→ TASK TO CARRY OUT
Count every line in this listing that has "breadcrumb". Reply with only the total.

→ DATA LISTING
────────────────────

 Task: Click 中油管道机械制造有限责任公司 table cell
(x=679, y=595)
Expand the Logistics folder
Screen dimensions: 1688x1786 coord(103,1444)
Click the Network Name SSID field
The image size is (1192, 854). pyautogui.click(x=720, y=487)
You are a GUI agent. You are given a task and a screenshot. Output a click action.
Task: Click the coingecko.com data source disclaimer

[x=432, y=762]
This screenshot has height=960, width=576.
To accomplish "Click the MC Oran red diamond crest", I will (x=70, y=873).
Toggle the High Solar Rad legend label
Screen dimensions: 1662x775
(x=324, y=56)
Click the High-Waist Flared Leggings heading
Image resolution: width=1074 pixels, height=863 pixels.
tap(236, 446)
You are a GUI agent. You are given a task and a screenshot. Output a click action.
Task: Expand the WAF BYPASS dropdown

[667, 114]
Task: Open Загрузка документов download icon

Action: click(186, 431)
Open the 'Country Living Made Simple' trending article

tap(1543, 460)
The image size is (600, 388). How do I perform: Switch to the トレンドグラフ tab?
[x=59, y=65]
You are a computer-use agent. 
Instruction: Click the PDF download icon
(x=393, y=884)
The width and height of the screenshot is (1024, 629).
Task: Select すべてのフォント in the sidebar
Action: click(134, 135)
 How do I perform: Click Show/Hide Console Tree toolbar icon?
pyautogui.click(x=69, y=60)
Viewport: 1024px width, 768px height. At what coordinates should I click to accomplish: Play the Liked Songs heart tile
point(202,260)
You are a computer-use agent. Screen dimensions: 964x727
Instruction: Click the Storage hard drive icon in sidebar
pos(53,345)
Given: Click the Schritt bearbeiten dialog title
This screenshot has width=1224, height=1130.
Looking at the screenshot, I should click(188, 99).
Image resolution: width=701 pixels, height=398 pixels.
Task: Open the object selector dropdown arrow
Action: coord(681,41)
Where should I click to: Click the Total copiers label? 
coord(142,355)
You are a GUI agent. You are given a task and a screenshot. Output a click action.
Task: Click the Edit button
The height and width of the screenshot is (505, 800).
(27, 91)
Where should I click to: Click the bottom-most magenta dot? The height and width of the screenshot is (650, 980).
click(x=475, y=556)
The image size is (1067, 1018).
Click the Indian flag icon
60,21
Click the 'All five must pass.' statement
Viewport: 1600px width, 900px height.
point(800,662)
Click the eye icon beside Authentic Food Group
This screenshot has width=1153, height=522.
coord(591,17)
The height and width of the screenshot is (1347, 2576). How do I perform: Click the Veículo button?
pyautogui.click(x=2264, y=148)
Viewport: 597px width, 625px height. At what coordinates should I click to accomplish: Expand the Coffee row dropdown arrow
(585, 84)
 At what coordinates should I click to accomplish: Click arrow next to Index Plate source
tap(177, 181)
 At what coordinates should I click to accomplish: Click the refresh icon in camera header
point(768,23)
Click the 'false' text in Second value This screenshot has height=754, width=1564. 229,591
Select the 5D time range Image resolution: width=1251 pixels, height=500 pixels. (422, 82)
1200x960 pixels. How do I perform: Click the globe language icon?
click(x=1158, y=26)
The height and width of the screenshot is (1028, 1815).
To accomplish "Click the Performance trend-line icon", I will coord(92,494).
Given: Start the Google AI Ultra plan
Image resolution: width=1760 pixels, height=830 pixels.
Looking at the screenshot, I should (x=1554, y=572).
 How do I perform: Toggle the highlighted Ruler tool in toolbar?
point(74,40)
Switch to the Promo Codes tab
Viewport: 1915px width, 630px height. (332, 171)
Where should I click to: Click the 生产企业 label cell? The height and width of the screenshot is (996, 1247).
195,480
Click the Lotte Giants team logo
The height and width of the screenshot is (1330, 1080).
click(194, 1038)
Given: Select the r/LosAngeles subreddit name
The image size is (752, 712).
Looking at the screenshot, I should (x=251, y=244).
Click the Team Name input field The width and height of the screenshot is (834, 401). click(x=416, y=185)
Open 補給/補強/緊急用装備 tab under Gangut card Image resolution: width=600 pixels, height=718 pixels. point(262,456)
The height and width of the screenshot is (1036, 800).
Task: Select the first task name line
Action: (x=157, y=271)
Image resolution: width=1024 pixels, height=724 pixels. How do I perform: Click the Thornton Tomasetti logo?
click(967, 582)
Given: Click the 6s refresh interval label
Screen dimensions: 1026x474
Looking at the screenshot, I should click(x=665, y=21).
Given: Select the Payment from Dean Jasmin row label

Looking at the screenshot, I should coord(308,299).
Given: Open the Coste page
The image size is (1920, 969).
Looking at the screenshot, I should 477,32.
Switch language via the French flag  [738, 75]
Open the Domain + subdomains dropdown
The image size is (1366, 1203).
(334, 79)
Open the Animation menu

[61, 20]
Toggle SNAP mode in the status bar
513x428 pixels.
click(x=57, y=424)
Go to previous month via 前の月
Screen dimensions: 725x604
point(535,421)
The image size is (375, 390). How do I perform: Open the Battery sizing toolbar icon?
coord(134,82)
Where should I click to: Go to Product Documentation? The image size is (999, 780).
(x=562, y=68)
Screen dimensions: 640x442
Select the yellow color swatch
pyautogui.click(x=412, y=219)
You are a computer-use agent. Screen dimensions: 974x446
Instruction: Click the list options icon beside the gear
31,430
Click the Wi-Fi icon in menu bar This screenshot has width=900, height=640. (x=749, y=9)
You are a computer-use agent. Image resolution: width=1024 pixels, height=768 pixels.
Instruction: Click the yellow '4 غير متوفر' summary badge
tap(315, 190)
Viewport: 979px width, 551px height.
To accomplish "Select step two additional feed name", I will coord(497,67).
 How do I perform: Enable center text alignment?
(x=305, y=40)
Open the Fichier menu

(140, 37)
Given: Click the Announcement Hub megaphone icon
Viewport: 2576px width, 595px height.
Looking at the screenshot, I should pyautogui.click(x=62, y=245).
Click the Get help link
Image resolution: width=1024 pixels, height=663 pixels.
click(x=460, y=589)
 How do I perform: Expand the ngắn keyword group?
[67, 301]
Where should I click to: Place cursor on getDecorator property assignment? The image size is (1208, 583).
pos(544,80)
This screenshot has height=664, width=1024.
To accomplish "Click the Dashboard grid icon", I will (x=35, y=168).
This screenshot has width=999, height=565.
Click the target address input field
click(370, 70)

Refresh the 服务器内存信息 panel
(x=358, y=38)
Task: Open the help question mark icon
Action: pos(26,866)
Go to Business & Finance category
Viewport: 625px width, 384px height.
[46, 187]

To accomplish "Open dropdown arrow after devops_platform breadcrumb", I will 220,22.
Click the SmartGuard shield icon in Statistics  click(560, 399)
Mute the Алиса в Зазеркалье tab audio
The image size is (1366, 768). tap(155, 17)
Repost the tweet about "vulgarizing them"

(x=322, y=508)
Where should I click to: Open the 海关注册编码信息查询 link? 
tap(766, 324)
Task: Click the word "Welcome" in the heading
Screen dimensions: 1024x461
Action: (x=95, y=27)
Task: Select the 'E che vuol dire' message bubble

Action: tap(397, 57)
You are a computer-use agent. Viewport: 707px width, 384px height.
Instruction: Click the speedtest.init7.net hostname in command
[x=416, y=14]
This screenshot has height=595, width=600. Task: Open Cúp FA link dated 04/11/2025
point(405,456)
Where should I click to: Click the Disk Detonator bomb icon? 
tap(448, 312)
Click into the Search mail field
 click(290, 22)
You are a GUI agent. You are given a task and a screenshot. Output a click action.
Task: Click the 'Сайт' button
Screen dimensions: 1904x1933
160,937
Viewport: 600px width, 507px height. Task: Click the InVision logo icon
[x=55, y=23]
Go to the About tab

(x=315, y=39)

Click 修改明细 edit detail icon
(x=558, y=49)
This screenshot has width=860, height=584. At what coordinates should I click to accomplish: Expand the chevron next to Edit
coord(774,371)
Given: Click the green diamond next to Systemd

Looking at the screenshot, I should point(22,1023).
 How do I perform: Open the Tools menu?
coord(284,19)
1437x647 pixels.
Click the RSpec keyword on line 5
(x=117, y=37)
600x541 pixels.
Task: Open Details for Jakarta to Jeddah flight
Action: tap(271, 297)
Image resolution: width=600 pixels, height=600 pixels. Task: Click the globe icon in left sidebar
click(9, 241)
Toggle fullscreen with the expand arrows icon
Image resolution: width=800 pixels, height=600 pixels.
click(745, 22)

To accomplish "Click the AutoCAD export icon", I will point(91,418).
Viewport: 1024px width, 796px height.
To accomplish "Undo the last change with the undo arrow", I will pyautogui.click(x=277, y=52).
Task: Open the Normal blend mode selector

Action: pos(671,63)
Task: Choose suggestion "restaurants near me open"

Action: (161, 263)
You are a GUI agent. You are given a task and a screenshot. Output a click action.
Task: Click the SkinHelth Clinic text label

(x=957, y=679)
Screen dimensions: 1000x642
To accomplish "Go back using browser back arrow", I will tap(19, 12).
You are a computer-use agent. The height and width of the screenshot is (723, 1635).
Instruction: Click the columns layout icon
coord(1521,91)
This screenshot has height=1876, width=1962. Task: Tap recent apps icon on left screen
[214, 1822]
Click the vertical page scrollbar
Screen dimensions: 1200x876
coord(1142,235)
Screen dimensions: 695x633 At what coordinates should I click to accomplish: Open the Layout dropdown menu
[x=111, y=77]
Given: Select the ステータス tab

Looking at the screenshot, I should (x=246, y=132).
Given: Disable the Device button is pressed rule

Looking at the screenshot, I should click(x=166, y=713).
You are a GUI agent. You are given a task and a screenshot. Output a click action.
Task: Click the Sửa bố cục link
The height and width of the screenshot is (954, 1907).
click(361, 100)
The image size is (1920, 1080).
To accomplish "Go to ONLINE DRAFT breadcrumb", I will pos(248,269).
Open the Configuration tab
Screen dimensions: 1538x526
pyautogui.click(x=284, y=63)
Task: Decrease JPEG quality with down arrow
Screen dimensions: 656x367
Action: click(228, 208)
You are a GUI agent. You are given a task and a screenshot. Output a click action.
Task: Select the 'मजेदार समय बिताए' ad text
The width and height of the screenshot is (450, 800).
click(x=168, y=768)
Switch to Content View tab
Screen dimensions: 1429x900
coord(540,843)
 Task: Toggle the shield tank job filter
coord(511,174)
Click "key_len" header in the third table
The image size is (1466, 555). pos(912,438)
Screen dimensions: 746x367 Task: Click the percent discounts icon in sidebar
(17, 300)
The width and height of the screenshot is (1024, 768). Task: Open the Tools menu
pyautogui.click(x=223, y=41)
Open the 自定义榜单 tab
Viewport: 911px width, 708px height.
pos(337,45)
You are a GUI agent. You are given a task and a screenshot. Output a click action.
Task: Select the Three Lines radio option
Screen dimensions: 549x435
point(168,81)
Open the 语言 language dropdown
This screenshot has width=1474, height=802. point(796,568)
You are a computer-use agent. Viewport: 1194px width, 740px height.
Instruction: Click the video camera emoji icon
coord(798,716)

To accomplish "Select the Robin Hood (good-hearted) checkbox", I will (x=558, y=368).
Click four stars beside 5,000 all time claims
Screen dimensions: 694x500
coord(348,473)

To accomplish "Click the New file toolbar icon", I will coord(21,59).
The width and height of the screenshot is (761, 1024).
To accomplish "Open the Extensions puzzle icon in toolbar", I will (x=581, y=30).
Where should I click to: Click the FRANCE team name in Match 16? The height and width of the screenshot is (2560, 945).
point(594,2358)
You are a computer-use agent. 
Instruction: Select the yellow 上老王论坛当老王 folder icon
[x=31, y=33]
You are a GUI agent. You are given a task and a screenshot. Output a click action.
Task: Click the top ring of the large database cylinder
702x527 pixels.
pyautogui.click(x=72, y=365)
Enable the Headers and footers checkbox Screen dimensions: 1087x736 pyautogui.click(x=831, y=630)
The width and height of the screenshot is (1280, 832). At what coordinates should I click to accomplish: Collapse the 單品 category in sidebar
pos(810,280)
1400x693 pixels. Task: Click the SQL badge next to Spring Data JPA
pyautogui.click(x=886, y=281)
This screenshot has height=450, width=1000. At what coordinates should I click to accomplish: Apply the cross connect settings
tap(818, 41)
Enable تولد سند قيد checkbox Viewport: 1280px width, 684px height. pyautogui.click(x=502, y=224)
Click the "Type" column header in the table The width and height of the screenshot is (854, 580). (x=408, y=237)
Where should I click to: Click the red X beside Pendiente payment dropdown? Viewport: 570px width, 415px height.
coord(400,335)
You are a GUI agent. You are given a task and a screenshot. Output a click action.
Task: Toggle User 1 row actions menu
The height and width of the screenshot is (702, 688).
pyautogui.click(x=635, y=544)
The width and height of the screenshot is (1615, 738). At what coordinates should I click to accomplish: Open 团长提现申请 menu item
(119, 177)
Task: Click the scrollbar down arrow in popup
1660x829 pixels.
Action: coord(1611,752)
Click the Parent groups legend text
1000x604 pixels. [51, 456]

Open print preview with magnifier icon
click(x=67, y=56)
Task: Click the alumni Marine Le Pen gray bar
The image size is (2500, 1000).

────────────────────

→ WRITTEN RESPONSE
2